> _Your task_:
Wherever a line below holds the word "computer", copy that line.

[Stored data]
╔══

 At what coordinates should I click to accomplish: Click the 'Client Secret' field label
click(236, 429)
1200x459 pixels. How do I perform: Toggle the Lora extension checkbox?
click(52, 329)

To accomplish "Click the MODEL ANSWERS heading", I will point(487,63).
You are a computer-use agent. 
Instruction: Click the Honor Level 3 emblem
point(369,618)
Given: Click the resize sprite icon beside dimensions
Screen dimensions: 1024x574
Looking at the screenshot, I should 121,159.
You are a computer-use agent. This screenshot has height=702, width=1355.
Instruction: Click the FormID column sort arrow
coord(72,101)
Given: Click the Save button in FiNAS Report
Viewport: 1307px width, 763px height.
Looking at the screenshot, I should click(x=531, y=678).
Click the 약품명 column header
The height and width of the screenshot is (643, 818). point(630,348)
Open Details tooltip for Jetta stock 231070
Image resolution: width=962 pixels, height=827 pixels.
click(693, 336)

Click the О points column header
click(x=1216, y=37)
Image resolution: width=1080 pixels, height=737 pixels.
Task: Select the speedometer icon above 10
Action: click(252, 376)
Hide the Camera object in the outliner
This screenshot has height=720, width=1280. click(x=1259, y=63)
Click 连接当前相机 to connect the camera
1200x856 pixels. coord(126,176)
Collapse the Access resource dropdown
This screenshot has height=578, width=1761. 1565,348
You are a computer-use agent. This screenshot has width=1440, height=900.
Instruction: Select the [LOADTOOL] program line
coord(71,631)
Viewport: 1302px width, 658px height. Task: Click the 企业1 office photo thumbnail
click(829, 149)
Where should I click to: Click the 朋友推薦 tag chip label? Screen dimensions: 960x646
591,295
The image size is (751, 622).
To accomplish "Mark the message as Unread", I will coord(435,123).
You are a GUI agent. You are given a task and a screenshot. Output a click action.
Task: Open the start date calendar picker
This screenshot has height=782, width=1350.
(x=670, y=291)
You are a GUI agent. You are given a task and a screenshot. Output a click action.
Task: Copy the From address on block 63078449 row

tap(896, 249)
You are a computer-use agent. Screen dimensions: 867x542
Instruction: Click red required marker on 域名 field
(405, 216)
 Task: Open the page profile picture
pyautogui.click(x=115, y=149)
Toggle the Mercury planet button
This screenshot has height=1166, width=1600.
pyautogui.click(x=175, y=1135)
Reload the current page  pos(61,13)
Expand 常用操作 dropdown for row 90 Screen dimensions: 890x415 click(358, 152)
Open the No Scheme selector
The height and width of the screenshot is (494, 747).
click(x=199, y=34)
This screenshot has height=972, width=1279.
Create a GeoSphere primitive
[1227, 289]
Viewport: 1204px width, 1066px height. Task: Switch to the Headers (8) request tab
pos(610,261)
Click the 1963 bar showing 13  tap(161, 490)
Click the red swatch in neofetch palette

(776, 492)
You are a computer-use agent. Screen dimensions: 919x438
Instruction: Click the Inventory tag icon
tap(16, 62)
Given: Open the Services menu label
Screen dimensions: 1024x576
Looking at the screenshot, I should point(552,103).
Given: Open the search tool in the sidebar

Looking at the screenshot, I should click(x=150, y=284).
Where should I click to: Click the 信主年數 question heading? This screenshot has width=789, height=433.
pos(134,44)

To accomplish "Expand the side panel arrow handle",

╚══

> _Answer to the exercise_:
You are a computer-use agent. 
You are a computer-use agent. This screenshot has height=702, width=1355.
You are a computer-use agent. This screenshot has width=1440, height=900.
You are a computer-use agent. Screen dimensions: 867x542
You are a computer-use agent. Screen dimensions: 919x438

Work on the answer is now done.